The place that’s most present for me now is in sharing this philosophy or this knowing that I have, that if we were to embrace living from this way, we would create a totally different world if we could learn to cultivate the trust to be self-directed from this deeper truth, if each of us could cultivate this practice. We’ll be living in integrity with ourselves. By extrapolating, we would be in integrity with life. The things we are called to would be in service of life. It would be supportive of the world living in harmony, being more beautiful, restored and healthy in ways that it is not now. It’s sharing this. The thing that I’m struggling with is the thing that I know that I’m here to bring to the world.
What I heard you say is, “If I was better at knowing, it’ll be okay.” One way or the other, you’d be taking more steps on a regular basis. What are the steps you’re currently resisting?
Talking about it, sharing, writing, sharing videos, finishing the book that I’m writing, supporting people to learn how to reconnect with this part of themselves, and to begin to trust it. It’s supporting people to get out of the business and numbing out whether it’s lawyers or others. It’s creating things in alignment with this. I don’t have any specific little thing but generally, creating things in that realm.
How are you resisting this? What does your resistance look like?

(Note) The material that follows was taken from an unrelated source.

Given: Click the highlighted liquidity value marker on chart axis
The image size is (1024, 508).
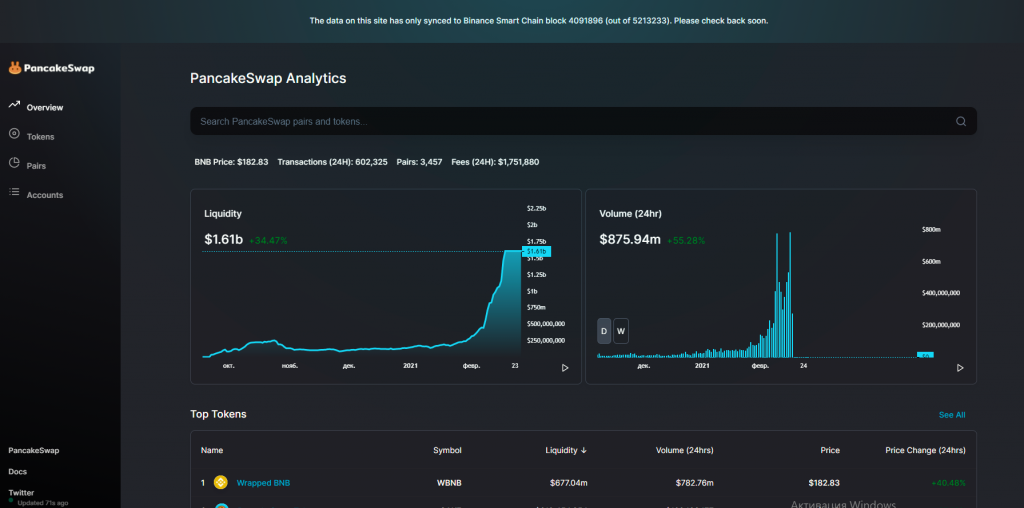Looking at the screenshot, I should [x=536, y=252].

Confusion. I don’t know what the next step is, what to create, what feels the most true, what to create next, where do I spend life, and not letting myself choose.
What do you focus on? Once you’re confused, where does your attention go?
Two things that I know that I can do that feel safe or supportive in some way. I’ll go and have a productive day doing some legal work and be like, “At least I’m saving some money and I did something that feels good.”
You do the stuff you can do, but it’s not the fullest expression of what you’re called towards.